- _EXERCISE DETAILS_:
Beginning with the line that contains "Instruction: Click the lock site info icon", print each line to the end of the data exactly. Omit the pictures.
·····
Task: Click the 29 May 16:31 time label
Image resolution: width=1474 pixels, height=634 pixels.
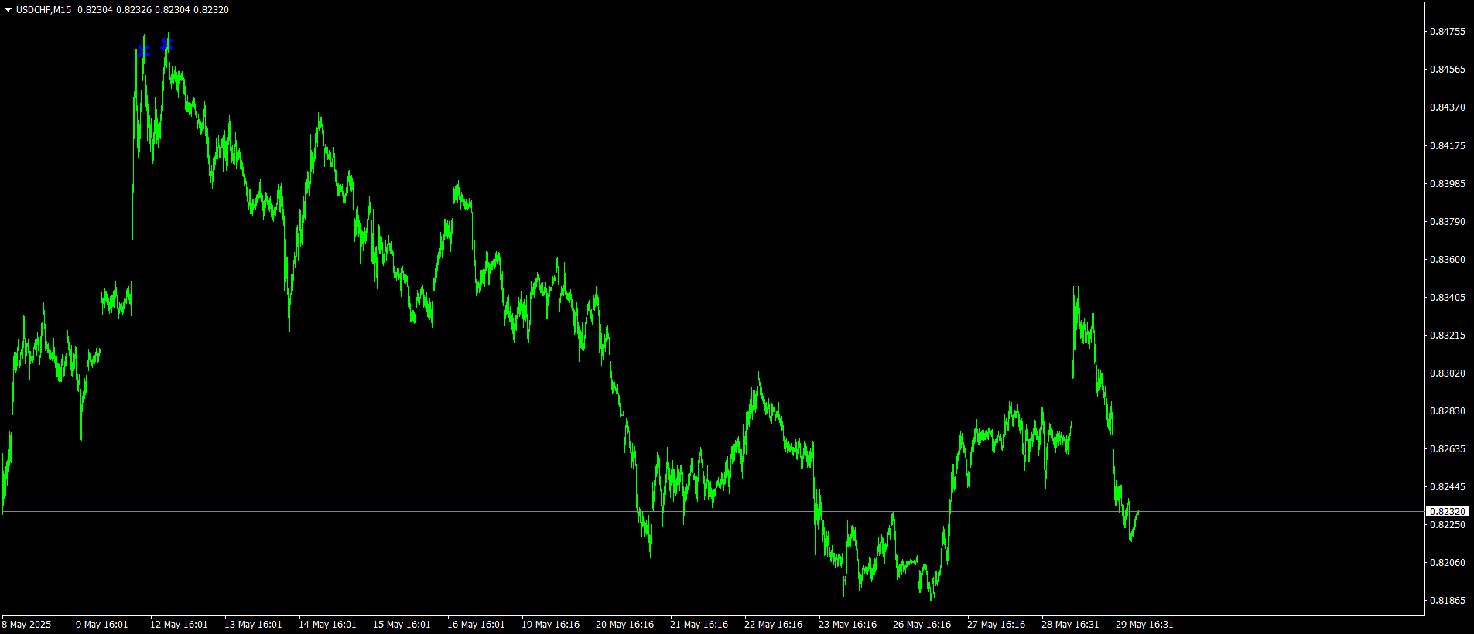Action: [1144, 625]
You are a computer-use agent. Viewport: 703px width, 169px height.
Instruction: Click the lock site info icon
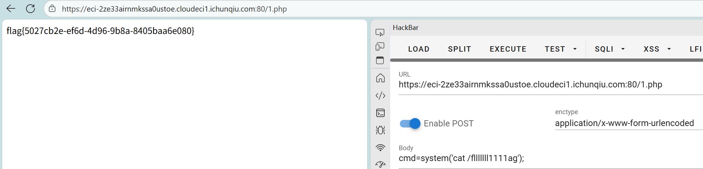pos(52,9)
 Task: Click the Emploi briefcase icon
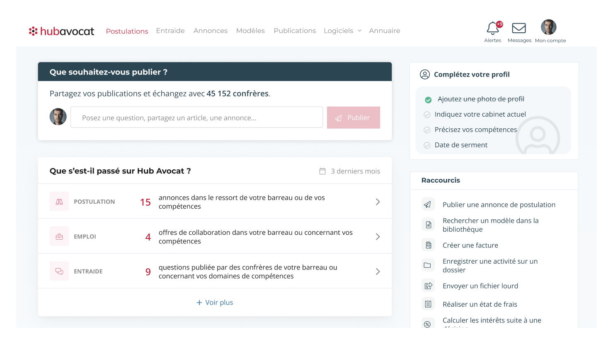(59, 236)
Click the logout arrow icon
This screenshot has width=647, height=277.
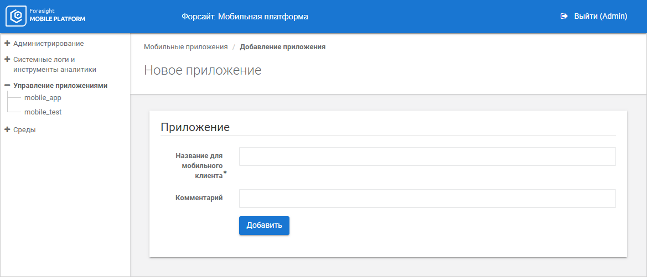click(565, 17)
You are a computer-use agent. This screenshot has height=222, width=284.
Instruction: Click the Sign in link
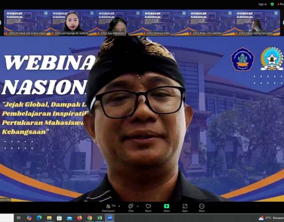click(x=262, y=4)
·····
- _TASK ANSWER_:
Instruction: Click the lock site info icon
pos(52,9)
 Task: Click the Emploi briefcase icon
(59, 236)
Click the logout arrow icon
This screenshot has width=647, height=277.
click(565, 17)
You are a computer-use agent. This screenshot has height=222, width=284.
Instruction: Click the Sign in link
click(x=262, y=4)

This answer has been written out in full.